This week is my seventh Korea Day. I would have been in Korea for seven years straight. My life has changed so drastically, that I have scant memories of my life before.
Actually, this has been troubling me lately. Is it age or were my 20s and the events leading to my arrival in Korea so traumatic that my mind has blocked them? I miss my kids, and it’s because of that and the way they were stolen from me that I’ve blocked out an entire decade of my life. I have pictures of that period, but I haven’t looked at them in years. Recently, I wanted to look at them to reawaken my memory, but I can’t find them.

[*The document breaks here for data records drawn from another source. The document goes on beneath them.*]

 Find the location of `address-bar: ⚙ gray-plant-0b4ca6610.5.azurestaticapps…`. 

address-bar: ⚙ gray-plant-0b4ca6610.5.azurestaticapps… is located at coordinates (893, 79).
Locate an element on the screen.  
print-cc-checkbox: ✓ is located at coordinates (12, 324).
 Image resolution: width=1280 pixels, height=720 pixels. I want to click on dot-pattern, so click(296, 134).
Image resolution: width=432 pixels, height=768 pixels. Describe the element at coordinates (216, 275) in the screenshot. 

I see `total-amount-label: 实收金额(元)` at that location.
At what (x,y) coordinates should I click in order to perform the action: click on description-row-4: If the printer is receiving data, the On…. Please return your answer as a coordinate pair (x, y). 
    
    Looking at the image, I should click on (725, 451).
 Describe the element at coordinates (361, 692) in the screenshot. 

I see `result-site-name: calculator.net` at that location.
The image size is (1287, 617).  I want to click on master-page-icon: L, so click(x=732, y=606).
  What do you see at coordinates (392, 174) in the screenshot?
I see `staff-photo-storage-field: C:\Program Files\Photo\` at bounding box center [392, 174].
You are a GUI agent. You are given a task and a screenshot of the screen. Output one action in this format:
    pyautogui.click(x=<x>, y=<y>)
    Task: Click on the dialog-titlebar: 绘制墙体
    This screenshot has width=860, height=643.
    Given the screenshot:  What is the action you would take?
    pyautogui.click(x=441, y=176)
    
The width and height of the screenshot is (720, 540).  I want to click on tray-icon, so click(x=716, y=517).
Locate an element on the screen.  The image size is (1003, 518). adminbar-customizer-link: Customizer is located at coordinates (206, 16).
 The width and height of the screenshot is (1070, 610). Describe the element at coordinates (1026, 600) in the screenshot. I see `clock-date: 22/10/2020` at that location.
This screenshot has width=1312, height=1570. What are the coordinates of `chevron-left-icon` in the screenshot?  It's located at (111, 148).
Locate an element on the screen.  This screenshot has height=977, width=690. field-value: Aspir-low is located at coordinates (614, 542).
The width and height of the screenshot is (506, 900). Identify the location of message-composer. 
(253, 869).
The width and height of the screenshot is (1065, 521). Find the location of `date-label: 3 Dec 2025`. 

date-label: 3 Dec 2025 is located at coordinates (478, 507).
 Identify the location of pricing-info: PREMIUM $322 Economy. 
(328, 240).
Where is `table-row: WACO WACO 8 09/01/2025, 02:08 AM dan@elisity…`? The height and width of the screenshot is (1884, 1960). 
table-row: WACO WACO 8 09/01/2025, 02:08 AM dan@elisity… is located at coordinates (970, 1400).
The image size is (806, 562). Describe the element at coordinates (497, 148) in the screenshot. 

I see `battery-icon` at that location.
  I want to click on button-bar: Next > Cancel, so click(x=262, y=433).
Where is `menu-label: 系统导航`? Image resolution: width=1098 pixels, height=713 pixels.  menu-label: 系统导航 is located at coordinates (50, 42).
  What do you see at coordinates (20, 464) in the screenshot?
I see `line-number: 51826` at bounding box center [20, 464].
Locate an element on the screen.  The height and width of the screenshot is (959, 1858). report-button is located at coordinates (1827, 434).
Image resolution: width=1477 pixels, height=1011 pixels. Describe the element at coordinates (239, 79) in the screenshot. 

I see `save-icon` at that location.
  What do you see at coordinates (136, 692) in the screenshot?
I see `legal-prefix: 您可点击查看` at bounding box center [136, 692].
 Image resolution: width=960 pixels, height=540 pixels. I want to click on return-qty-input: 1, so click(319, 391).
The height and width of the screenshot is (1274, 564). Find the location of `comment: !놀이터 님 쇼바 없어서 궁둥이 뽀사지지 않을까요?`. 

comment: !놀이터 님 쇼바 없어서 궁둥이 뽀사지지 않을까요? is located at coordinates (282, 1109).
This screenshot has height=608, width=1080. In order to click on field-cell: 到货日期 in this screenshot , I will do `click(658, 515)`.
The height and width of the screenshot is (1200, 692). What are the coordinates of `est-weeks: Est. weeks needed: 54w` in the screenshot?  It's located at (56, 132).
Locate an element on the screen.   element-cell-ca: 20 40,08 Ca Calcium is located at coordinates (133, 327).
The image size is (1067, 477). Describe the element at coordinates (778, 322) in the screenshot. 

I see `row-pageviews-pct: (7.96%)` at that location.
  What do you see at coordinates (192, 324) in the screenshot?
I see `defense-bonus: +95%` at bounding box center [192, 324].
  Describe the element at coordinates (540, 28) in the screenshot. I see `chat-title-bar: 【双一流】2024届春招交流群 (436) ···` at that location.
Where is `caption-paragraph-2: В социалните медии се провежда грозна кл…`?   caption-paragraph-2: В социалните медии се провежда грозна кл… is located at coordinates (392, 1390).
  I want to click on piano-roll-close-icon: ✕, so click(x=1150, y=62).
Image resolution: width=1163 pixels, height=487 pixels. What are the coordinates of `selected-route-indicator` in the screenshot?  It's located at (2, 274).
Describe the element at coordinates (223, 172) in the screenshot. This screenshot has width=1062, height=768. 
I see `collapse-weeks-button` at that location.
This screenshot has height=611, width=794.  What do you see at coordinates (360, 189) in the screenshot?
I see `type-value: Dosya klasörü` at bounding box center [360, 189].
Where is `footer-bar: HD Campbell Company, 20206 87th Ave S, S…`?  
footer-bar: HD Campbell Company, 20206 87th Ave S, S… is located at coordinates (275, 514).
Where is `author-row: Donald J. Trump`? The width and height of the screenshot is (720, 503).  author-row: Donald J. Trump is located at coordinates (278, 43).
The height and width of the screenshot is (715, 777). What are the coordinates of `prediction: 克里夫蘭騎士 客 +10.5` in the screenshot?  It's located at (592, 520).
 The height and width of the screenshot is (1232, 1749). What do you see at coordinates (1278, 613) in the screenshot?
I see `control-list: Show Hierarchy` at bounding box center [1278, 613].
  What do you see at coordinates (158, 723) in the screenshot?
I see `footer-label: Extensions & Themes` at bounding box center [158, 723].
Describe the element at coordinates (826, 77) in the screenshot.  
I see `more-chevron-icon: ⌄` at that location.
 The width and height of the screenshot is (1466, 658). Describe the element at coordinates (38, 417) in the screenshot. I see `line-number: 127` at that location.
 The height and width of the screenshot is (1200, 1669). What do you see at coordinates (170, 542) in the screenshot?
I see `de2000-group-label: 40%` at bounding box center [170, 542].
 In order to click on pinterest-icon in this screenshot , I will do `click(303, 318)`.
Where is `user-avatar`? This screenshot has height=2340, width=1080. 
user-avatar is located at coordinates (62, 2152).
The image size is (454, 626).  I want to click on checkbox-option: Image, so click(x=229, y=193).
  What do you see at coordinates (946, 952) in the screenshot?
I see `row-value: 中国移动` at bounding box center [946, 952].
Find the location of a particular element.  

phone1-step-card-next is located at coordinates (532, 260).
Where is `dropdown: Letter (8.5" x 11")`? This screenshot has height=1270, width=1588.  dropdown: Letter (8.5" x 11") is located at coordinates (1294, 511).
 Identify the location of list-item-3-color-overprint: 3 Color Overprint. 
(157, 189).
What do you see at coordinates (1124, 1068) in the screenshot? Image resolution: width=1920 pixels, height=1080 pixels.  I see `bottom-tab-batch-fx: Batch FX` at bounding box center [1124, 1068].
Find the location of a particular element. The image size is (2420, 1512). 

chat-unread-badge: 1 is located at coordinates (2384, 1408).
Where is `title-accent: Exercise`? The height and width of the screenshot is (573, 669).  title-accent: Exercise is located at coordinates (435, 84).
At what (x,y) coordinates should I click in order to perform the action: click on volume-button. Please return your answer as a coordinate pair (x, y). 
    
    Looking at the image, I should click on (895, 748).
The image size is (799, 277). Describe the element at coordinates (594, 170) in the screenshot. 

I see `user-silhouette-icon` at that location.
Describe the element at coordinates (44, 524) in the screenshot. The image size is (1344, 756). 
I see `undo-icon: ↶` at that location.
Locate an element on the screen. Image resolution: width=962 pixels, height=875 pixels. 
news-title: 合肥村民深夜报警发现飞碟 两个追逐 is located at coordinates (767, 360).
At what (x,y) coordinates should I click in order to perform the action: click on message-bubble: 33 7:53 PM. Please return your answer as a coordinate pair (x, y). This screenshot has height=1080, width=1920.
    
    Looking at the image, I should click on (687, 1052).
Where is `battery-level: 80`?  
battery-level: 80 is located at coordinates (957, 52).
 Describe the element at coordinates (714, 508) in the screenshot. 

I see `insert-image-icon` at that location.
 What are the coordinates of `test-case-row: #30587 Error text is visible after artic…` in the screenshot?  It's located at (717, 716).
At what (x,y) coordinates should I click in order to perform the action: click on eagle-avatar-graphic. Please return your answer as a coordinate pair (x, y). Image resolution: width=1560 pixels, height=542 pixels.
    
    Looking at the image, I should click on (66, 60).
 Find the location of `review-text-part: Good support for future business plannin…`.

I’m relying on that poor girl to heal some festering wounds. I feel so attached to her already. I also spend as much time as I can with her. I’ve also noticed that my patience is more plentiful. I think that’s because I’m in a much less stressful situation. I’m not struggling with school, unstable jobs and unrelenting bills. Most everything’s stabilized in my life and is thriving. I updated our bankbooks today and realized that I have more money sitting in my bank account than I’ve ever had in my life–by far. Combine that with my American bank and PayPal balances, and I have plenty of cushion. I also have no desire to spend it–which is a change.
But it’s been weird with Jian. I expected–and EJ expected–that I would know more about taking care of a baby. But it looks like I’ve forgotten a lot. That’s what started my realization and my look for the pictures. Why can’t I remember those years?
I’m enjoying parenthood so much this time around. My feelings are so complex. If something is upsetting me regarding her I get way more emotional than I should. It hits me like an avalanche. Not anger. Sadness. I feel no more anger. That decade was just a movie. There are just flashes of moments.